Text
Nr. 82
Der Reichsschatzminister an Staatssekretär Albert. 6. Oktober 1920
[Betrifft: Widerspruch gegen das Protokoll der Ministerratssitzung vom 22. 9. 1920 über den Beschluß des Kabinetts zur Sozialisierung]
Der mir heute vorgelegte Auszug aus dem Protokoll der Sitzung des Reichsministeriums vom 22. September 1920 enthält unter 2k)1 eine Unrichtigkeit [von] grundlegender Bedeutung2.
- 1
Die entsprechende Stelle des Protokolls der Ministerratssitzung lautete: „Wie in der Veröffentlichung mitgeteilt, wurde der Reichswirtschaftsminister einstimmig beauftragt, auf der Grundlage der vorliegenden Berichte der Sozialisierungskommission einen Entwurf über die Sozialisierung des Kohlenbergbaues vorzulegen.“ Vgl. Dok. Nr. 73, P. 2k.
- 2
Diesem Widerspruch gegen das Protokoll war folgender Hergang vorausgegangen. Wenige Tage zuvor war die RT-Fraktion der DVP zu einer Tagung in Weimar zusammengetroffen.
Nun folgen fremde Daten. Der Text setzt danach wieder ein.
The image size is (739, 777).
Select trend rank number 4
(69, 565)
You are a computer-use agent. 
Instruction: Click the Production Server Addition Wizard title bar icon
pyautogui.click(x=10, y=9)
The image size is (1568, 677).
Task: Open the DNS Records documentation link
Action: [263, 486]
Hier hatte sie sich auch mit der Frage der Sozialisierung befaßt und hatte dabei in einer Entschließung die Vorschläge der Sozialisierungskommission zur Sozialisierung des Kohlenbergbaues abgelehnt. Die Minister Heinze und v. Raumer hatten an dieser Tagung teilgenommen (Vorwärts Nr. 494 v. 6.10.1920).
Der Reichswirtschaftsminister ist beauftragt worden, einen Entwurf über die Sozialisierung des Kohlenbergbaues vorzulegen. Durchaus unrichtig ist, daß er dies auf der Grundlage der vorliegenden Berichte der Sozialisierungskommission tun sollte; denn dieser Zusatz bedeutet, daß der Reichswirtschaftsminister das Gesetz auf den Beschlüssen der Sozialisierungskommission aufzubauen habe. Dies ist durchaus nicht beschlossen3. Ich beantrage demgemäß, das Protokoll richtigzustellen4.
- 3
Ebenfalls am 6.10.1920 nahm auch die der DVP nahestehende „Tägliche Rundschau“ zu dieser Angelegenheit Stellung. Mit Bezug auf die WTB-Meldung vom 23.9.1920 (s. Dok. Nr. 73, Anm. 14) wurde erklärt, daß die WTB-Meldung über den Ministerratsbeschluß falsch sei. Der Ministerrat habe lediglich die Vorlage eines Kohlenbergbaugesetzes beschlossen, den beiden Vorschlägen der Sozialisierungskommission aber nicht zugestimmt (Tägliche Rundschau Nr. 468 v. 6.10.1920; R 43 I/1359, Bl. 367).
- 4
Am 6. oder 7.10.1920 kam es daraufhin zu einer Unterredung zwischen StS Albert und dem RSchM über die Fassung des Protokolls der Ministerratssitzung vom 22.9.1920. Über diese Unterredung ist in R 43 I nichts zu ermitteln.
Am 7. 10. richtete der StSRkei zusätzlich noch ein Schreiben an den RSchM, in dem er das Zustandekommen des Protokolls erläuterte. In dem Schreiben hieß es u. a.: „Ich darf hiernach nochmals feststellen, daß die Niederlegung im Protokoll von der persönlich politischen Auffassung irgendeines Beamten nicht beeinflußt worden ist. Daß eine solche politisch nachher so schädliche Formulierung gewählt werden konnte, erklärt sich, wie ich mir gestattete, schon mündlich darzulegen, daraus, daß dem fraglichen Zusatz offenbar von keinem der im Kabinett anwesenden Herren die in Ihrem Schreiben enthaltene Deutung gegeben wurde. Von einer materiellen Übernahme der Vorschläge der Sozialisierungskommission in den GesEntw. war nicht die Rede, vielmehr nur davon, daß die Vorschläge, wie schon früher vereinbart, den formalen Ausgangspunkt für die weitere Bearbeitung bilden sollten.“ (R 43 I/1359, Bl. 372). Der Wortlaut des Protokolls wurde nicht geändert.
Am 8.10.1920 gab der RSchM auf der Sitzung des wirtschaftspolitischen Ausschusses des RWiR eine Erklärung der RReg. ab, daß der Beschluß vom 22.9.1920 selbstverständlich nicht eine Identifizierung mit den Beschlüssen der Sozialisierungskommission bedeuten könne. Was die RReg. bringen werde, werde eine durchaus selbständige Vorlage sein (Vorwärts Nr. 500 v. 9.10.1920).